The Lifeline of Blood Donations
As SCWWI focuses on education and outreach, Versiti Blood Centers work tirelessly to support the sickle cell community through life-saving blood donations.
“In less than 30 minutes, you could save up to three lives,” said Jasmine Johnson, Vice President of Operations at Versiti. “Knowing that when I get in a donor bed, I am doing something that only I can do to help another human being, knowing it’s someone's best friend or family member and their loved one who I am helping support and live longer, it’s definitely rewarding.”
Blood transfusions are a common treatment option for SCD patients, improving blood flow and oxygen delivery to vital organs. Depending on individual needs, transfusions can be a single treatment or part of a chronic care plan requiring multiple units of blood each month.
A single sickle cell patient may need between eight to ten units per transfusion and up to 100 units annually, making regular blood donations essential.
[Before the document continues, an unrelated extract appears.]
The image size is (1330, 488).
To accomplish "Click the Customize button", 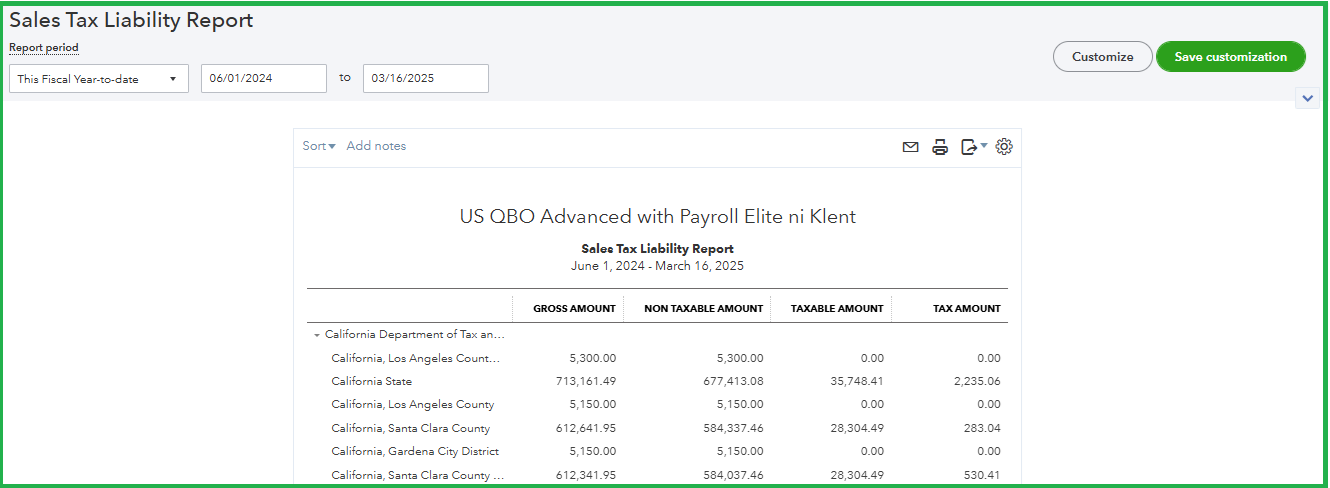I will pos(1102,57).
Versiti encourages community members, especially in neighborhoods near their donation centers, to contribute regularly.
“Partnering with organizations like Versiti and SCWWI allows us to expand our reach and impact,” said Commissioner Totoraitis. “Their work directly addresses the need for blood in sickle cell care, a critical component of managing the disease.”
At Versiti, their goal is to encourage and promote people to make routine blood donations, particularly in neighborhoods like the ones Versiti blood donation centers are located, such as the center on Martin Luther King Blvd, which hugs the borders of Harambe, Halyard, and Brewers Hill.
“When you invest in building a brick and mortar donor center in a community that hasn't historically been avid blood donors, there's an opportunity for education, building trust and report, but also hopefully increasing the blood collection,” Johnson said. “When comparing the number of donations from the 53212 zip code to the need for sickle cell transfusions in that area, there are tremendous gaps.
A Community in Crisis: Confronting Racial Disparities in Sickle Cell Care
Sickle cell advocates are also raising awareness about the racial disparities that patients face, particularly during a pain crisis.
A sickle cell pain crisis occurs when sickle-shaped red blood cells block blood flow, causing severe, sometimes life-threatening pain that can last for days or weeks. If not treated early and accurately, a sickle cell pain crisis could be fatal.
“It’s been described to me like somebody is pushing hot nails through your veins,” Henry said.
For many, accessing appropriate, quality care during these crises is a challenge that is compounded by racial biases within the healthcare system.
In the U.S., more than 90% of the people with SCD are Black, and an estimated 3-9% are Hispanic or Latino, which leads to biases and stereotypical assumptions. Studies reveal that Black patients can experience significantly longer wait times in the Emergency Department (ED) compared to white patients1 and are less likely to receive necessary pain medication, underscoring the need for better education among healthcare providers.2
“There are adults who come into the emergency room, say they’re in crisis, and they’re waiting for hours because there are healthcare professionals who don’t even know what a sickle cell crisis is,” Henry said. “They’re not bleeding out or have any obvious trauma, so they’re asked to go sit down.”
“We ask our families to dress nicely, speak kindly, and have patience to be taken seriously in the ER, but if you have that kind of pain in your body, how do you do that? Why do they need to do that to receive care,” said Henry.